General concepts

distpy workflows begin by ingesting data from an external source into separate data chunks. These are stored as saved numpy matrices with (along-fibre, time) ordering. The name of each file is a unix-timestamp integer. Typically rapid prototyping of new interpretations begin from 1-second chunks of strain-rate data, but this is not imposed.

A JSON configuration file, describing a directed-graph network of signal processing steps is applied to every data chunk. This assumption of independence of the data chunks allows massively parallel and fully scalable processing. With DAS the ability to scale is a requirement due to the fantastically large data volumes (order 1/2 Gb per second on a 5km section of fibre). The signal processing will generally both manipulate the data to recover key information, and compress the result as a characteristic attribute or perceptual hash. In distpy these characteristic attributes and perceptual hashes usually recover a single value per depth point (or fewer if downsampling was part of the directed-graph).

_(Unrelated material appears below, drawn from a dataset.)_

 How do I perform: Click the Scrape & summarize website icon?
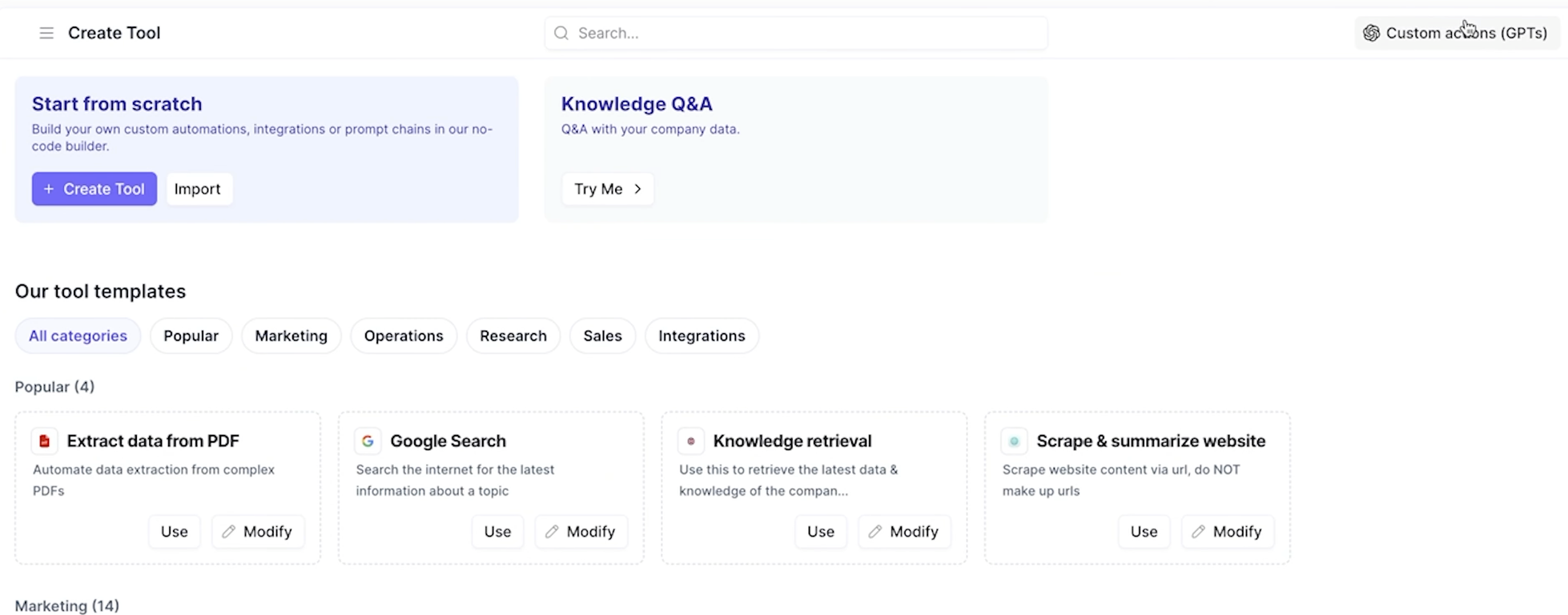point(1014,441)
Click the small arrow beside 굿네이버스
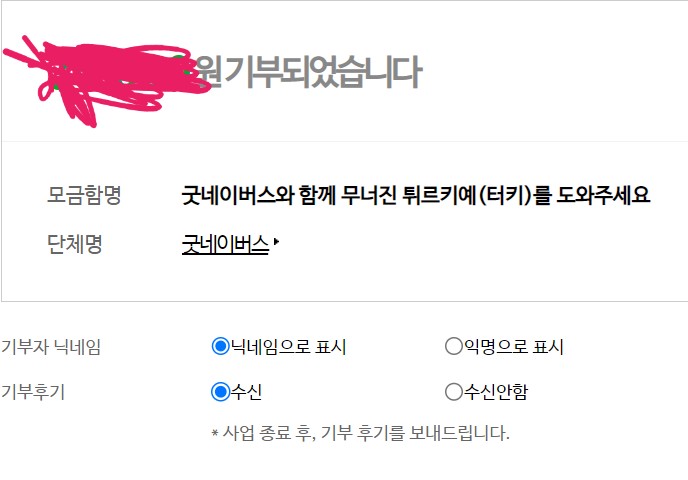The image size is (688, 480). [x=276, y=242]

A second JSON configuration file sets the system and offers optimization options such as setting the target number of cpus (or threads). Separating the system configuration in this way makes the directed-graphs more transportable, so that a directed-graph designed on a laptop with, say, 30-seconds of data; can also be used at full-scale and in real-time on 24/7 continuous record systems.

The project data structure

A key concept in distpy is that processing is captured in projects. Conceptually the project can be thought of as a directory name. This directory name is used in the archive, in the processing space, and in the output space.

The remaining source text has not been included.